Solar energy panels in the shape and color of an American flag fill
the foreground.
Both
reports propose incentives to buy hybrid vehicles and use more renewable
energy. But their strongest recommendation is raising the CAFE standards:
up to 40 m.p.g. by 2012 and 55 m.p.g. by 2020 - roughly twice today's
average for cars. It's a step, the groups say, that by 2012 would
shave 18 percent off current consumption projections. And, they
emphasize, it wouldn't demand sacrifice.
"Honda
has been making noises about a 400 horsepower sports van that gets
42 m.p.g.," says Mr. Coifman of the NRDC. "Toyota has
a hybrid minivan on the market in Japan. And even in conventional
vehicles, there's an awful lot of room for improvement."
Critics,
like Cato's Taylor, scoff.
"A
lot of Americans want to do something to support our war against
terrorism," Taylor says, "and an easy target is SUVs.
But it's a misplaced target."
Auto-industry
folks say tougher fuel- efficiency standards would hurt American
car companies and encourage production of less-safe, lighter vehicles.
The Bush administration tends to push a different solution: more
domestic drilling, in places like the Arctic National Wildlife Refuge.
Which,
perhaps, is why today's energy-conservation messages - spicy, homespun,
and sometimes downright humorous - are emerging from the grass roots.
Take
the campiness of the World War II-era propaganda in the Greenpeace
video (which can be found at www.greenribbonpledge.org). It opens
with a black-and-white declaration in capital letters: "Doing
Our Part At Home In The Battle Against Evil!" Scratchy lines
run down the screen as the "newsreel" rolls.
"[Humor]
is the best way to lead people into what you're trying to teach
them," says Mr. Fiore, the cartoonist who created the video.
"With animation, you can get away with something that, if you
wrote it down, would sound heavy handed."
The
"Patriot's Energy Pledge" at www.SaveABarrel.org plays
it straighter. But the pledge, adorned with red, white, and blue,
also has traces of humor. As it admonishes citizens to follow the
speed limit, Revolutionary War fifers march across the top of the
screen.
A coalition
of economists, environmentalists, and businessmen, led by energy
experts Larry Rockefeller and Peter Fox- Penner, developed the pledge.
Despite no marketing budget, 40,000 people have signed.
For
her part, Liz Moore of Lakewood, Colo. would settle for 400. After
three months, her resolution at Smart Energy (www.energysmart.net)
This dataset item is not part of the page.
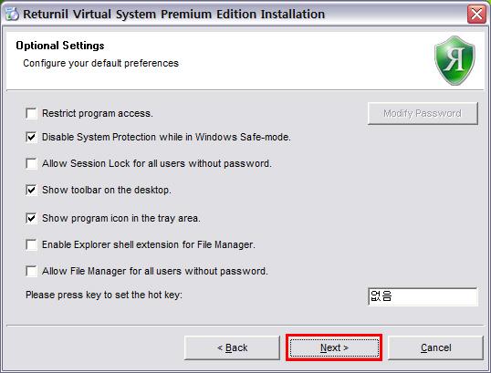The width and height of the screenshot is (491, 373).
Task: Click the Returnil Virtual System window title text
Action: (174, 14)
has just 250 signers. But Ms. Moore couldn't be more optimistic.
The
site has given Moore, who worked in the 1980s for the National Renewable
Energy Laboratory, a new sense of purpose. "There's an awful
lot of fear, and anger, and negative stuff floating around, but
we don't have any place to channel it," she says. "In
a time like this, if you can make the connection to, yes, this is
about oil, then you can be energized to go out and do something
constructive."
Although
her efforts were slowed by a death in the family, Moore has big
plans. "It seems to me that [America] could help the world
with [energy]," she exclaims. "We're geniuses at inventing
things! We could produce the cheapest energy-efficient products.
The opportunities are just everywhere."